**WHAT IS EXPECTED**
Please continue the blog post on faith and politics, starting right after its last sentence.

**PAGE EXTRACT**

I do not know how credible this is, but this report from the Asia Times reveals how difficult Musharref's situation in Pakistan is. Under threat they say from a recent attempted coup by Islamists within the air force's elite units, the general has been forced to arrest 40 officers. Whether the report is over dramatising or not I do not know but Pakistan is definitely a fragile ally against Al Quaeda, despite Musharref's personal solidity.

October 16, 2006

The Daily Colbert Reference

Is Colbert gay? When will the Democrats take responsibility for the Foley scandal?

All the answers are here as the noted pundit and blogger Andrew Sullivan takes on Stephen Colbert.

History Carnival

The History Carnival is up here and they've included a post from this blog. There is plenty of other good stuff- ancient defecation, the witches of Warboys and a fascinating exhibition at the British Museum about Bengal- in addition to many other good articles so get over there and have fun.

October 15, 2006

Faith and Politics

During the Iraq war and afterwards one of the major criticisms of Tony Blair was that he had a religious certainty about what was happening in Iraq and what should happen. Jeremy Paxman famously derisively asked Blair wherever he and Bush prayed together- and his public question was more polite than many things said in private around the time by opponents of the war. Living in a post-Christian society, Blair took as one of his tactics to justify the Iraq war a consistent insistance that secret information and also his own sincerity justified the invasion.

So why the controversy? Scepticism about religious thinking we are often told is a European thing: but is it in this case- is there something special about religious certainty about policy and how should we evaluate it. By way of digression and not logical or consistent argument, its useful to look at how one novelist imagines the effect of religious revelations upon politics. Naghuib Mahfouz's novel Akhenaten Dweller in Truth, as another internet reviewer at the Middle Stage has already discussed concentrates on how to reach truth, contrasting religious revelation with historical investigation and not neccessarily finding a way of justifying either.

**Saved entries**
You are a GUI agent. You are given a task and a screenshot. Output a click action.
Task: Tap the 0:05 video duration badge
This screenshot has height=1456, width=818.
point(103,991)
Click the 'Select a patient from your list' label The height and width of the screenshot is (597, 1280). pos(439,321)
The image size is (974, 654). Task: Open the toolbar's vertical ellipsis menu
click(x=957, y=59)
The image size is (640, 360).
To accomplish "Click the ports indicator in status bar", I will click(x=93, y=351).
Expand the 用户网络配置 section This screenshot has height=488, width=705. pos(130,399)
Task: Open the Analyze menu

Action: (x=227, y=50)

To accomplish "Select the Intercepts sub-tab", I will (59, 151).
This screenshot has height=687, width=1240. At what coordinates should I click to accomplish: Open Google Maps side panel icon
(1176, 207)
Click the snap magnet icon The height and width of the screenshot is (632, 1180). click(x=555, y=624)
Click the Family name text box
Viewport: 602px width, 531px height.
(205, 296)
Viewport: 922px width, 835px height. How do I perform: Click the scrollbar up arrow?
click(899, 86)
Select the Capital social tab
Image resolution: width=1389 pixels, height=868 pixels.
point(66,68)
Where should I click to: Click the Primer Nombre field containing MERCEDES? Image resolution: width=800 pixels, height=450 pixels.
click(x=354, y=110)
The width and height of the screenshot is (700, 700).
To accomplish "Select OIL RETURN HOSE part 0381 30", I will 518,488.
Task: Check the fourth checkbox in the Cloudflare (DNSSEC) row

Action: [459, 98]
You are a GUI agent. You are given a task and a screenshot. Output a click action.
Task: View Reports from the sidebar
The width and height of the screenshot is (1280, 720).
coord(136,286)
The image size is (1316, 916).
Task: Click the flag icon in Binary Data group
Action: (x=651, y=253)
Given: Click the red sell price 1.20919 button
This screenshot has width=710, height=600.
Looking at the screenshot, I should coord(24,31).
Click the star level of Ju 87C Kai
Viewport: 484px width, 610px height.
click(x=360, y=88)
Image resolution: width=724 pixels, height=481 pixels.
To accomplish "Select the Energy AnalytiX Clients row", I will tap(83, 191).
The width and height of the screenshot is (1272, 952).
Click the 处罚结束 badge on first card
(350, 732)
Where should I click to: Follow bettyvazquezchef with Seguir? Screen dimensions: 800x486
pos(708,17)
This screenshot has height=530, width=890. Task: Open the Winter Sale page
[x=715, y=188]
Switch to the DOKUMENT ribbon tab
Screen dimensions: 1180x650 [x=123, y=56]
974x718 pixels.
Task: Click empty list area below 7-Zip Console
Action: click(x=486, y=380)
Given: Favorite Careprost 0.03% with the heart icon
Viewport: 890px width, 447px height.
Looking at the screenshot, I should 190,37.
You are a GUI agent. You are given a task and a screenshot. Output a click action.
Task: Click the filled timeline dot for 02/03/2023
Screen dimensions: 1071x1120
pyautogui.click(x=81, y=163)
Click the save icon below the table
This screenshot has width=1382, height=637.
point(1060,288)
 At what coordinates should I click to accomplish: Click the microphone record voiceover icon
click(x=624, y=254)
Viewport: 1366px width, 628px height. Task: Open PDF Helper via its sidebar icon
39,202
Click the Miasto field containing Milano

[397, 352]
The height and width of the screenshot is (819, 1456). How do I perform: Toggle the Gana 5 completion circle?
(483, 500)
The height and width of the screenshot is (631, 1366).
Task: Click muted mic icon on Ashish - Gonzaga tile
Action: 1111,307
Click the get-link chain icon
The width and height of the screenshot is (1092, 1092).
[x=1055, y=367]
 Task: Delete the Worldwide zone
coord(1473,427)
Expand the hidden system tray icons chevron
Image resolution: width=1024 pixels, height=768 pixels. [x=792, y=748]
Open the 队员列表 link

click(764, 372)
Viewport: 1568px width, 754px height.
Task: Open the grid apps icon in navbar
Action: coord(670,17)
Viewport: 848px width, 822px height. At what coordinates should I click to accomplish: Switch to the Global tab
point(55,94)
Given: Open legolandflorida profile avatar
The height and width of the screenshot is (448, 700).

**TASK RESULT**
What Mahfouz also describes though the effect of the leadership of a man who leads by religious revelation, who is certain and sincere (virtues Blair often claimed) but whose claims about his revelations are inaccessible to anyone else. His novel takes the form of several narratives of this man's (Akhenaten's) reign as Pharoah in Egypt from different perspectives. We hear the perspectives of those fearful of the new revelation (like the High Priest of the former religion), from those cynical about it (military commanders and priests), from those respectful (Akhenaten's father in law Ay), from those enthusiastic (the High Priest of the new religion and Akhenaten's chief sculptor) and from those close to Akhenaten (his wife Nefertiti, concubine and father in law).

Akhenaten's reign produced in Mahfouz's work division and discord, eventually he was deserted and betrayed by all his men and yet stayed resolute to the end in his own faith. This certainty allowed Akhenaten a kind of seraphical charm which Mahfouz describes convincingly as seducing many but leaving many feeling seduced or untouched. The problems in such a kind of rule- its innovations based on an unreachable dedication to a revelation are aptly described. Akhenaten fails in the book because he fails to convince enough people to move with him against the establishment because all he can offer them is his own certainty.

Mahfouz's book thus does everything described in the other review- analysing our perceptions of reality- but also he provides a subtle and educated analysis of why faith in politics is always a dangerous weapon to use for those who seek to change a nation- working from a base where a number of people disagree about the source of your faith- relying on revelation leaves you dividing those who support your character from those who don't find your character and your sincerity appealing.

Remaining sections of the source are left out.